A re-tender is not a 5 year out of business limit. It is just a condition
that says that after X time, we will go shopping AGAIN. The company that
won the initial bid the first time, did so (presumably) because it offered
better conditions than the rest of them. They should not be allowed to get
sloppy (or barely acceptable). That is precisely the protection that
re-tendering offers. A protection that can be had by no other means.

Everybody actually does it all the time... You are "re-tendering" your
telephone long distance calls on a daily basis (if a company offers you a
better price/service tomorrow, you might take it up), You continue to
purchase service from everywhere (haircuts, groceries, cars, whatever) by
doing an evaluation of if the service you are getting is worth it or not,
and if you are pointed towards somewhere better (cheaper, more reliable,
free ice-cream on Sundays, whatever), then you may change...

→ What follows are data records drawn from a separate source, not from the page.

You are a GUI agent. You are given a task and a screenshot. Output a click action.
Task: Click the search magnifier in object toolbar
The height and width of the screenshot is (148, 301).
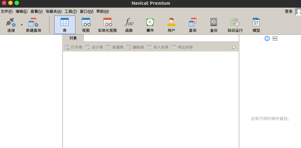tap(234, 47)
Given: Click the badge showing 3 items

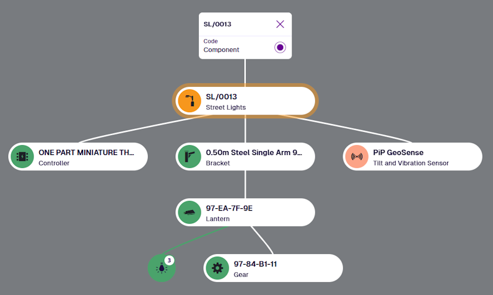Looking at the screenshot, I should (x=168, y=260).
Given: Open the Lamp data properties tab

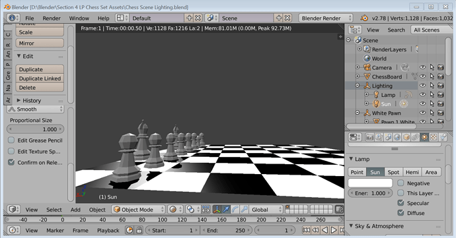Looking at the screenshot, I should point(424,137).

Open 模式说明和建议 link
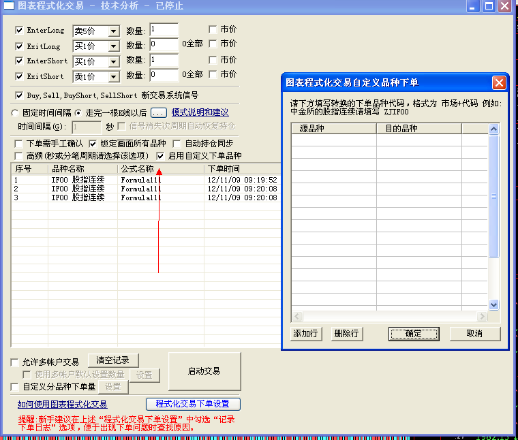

The fact that the local telco doesn't have a contract to give you services
until the end of time (meaning that you can't get those services from
another telco) leads you to think they are stupid?
As far as CASH that it takes to start a registry... Well, if we're talking
about a back-end database, then it's a low staff, low CPU type operation.

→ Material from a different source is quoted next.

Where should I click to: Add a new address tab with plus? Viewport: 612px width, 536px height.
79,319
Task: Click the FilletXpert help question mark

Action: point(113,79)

You have a perfect example with nominet.
If you push for a tender under a 3 or 5 year plan, you are taking into
account the possibility that you will not re-win the tender, so generally in
your business plan you will seek to amortize your equipment anyway.
Apart from the fact that anything as far as computers & software that you
put up front TODAY is probably going to be worthless in 5 years time anyway!
It's more the running costs of staffing, connectivity, rent, electricity,
whatever, that will be your heavy burden rather than the infrastructure you
invest at the start, and the running cost will be more than offest by what
you are charging/getting paid for those services (otherwise you'd be running
at a loss).

Yours, John Broomfield.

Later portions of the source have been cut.